**DESCRIPTION OF THE TASK:** Report every line below that holds the word "tool".

[Dataset entries]
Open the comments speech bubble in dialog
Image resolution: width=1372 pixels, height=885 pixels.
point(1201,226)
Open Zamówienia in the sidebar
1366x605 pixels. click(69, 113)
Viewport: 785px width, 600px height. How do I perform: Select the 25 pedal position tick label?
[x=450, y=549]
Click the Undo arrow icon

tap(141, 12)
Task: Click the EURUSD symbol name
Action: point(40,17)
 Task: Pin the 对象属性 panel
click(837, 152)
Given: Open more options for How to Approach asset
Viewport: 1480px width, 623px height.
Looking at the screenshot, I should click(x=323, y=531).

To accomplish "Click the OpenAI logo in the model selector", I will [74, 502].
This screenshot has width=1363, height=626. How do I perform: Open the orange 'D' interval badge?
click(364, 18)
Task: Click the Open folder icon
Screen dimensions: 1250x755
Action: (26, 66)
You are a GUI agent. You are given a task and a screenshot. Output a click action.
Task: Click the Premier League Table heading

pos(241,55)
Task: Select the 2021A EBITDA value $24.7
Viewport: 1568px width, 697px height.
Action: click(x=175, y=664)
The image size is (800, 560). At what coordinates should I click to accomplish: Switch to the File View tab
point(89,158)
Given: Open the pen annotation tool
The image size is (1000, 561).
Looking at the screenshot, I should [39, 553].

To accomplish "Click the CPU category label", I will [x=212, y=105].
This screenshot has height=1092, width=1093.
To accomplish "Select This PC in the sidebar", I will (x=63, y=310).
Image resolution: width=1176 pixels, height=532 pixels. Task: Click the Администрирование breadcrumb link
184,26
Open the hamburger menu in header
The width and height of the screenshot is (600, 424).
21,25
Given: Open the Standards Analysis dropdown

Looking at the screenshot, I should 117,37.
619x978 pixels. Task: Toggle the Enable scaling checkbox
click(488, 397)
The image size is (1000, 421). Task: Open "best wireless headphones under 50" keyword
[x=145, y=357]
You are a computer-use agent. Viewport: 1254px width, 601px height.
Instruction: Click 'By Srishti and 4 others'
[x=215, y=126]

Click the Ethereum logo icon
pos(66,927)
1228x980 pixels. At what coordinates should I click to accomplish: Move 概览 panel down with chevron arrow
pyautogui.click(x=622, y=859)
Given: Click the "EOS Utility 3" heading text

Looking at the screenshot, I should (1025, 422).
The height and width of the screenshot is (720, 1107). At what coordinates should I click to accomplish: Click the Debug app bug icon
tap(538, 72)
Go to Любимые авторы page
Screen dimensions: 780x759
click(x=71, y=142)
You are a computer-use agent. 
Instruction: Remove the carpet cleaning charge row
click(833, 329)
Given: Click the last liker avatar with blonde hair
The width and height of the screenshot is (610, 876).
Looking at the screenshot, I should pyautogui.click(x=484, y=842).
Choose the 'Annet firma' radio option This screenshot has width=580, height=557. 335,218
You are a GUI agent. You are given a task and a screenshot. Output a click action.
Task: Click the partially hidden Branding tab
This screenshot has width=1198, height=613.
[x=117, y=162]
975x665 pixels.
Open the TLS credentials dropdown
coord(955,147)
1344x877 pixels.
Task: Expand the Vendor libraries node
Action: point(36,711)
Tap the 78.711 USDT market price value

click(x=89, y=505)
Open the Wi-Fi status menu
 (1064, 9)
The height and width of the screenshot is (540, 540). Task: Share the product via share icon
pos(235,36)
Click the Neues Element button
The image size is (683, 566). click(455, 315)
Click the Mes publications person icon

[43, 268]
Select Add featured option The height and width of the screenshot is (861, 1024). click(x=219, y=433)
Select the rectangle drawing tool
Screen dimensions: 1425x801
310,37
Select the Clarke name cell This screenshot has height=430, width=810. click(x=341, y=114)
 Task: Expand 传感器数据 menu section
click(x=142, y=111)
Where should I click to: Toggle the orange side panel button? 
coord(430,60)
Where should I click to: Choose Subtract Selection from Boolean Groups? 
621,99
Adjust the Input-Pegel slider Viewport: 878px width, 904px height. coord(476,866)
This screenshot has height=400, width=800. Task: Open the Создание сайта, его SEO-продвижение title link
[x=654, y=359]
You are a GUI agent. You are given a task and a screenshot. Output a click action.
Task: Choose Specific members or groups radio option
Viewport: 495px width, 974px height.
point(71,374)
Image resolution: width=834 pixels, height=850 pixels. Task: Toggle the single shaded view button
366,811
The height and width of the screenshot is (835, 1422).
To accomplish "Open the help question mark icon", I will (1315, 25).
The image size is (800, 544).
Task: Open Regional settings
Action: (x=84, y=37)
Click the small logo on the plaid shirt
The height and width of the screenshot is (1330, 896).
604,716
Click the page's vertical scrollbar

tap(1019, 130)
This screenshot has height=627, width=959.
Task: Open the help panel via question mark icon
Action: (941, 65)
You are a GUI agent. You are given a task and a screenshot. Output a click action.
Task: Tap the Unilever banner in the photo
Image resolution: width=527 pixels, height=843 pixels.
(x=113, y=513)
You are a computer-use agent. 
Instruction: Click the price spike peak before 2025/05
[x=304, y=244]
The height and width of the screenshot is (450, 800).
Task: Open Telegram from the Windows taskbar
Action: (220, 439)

**EXERCISE OUTPUT:**
Given: Open the pen annotation tool
Select the rectangle drawing tool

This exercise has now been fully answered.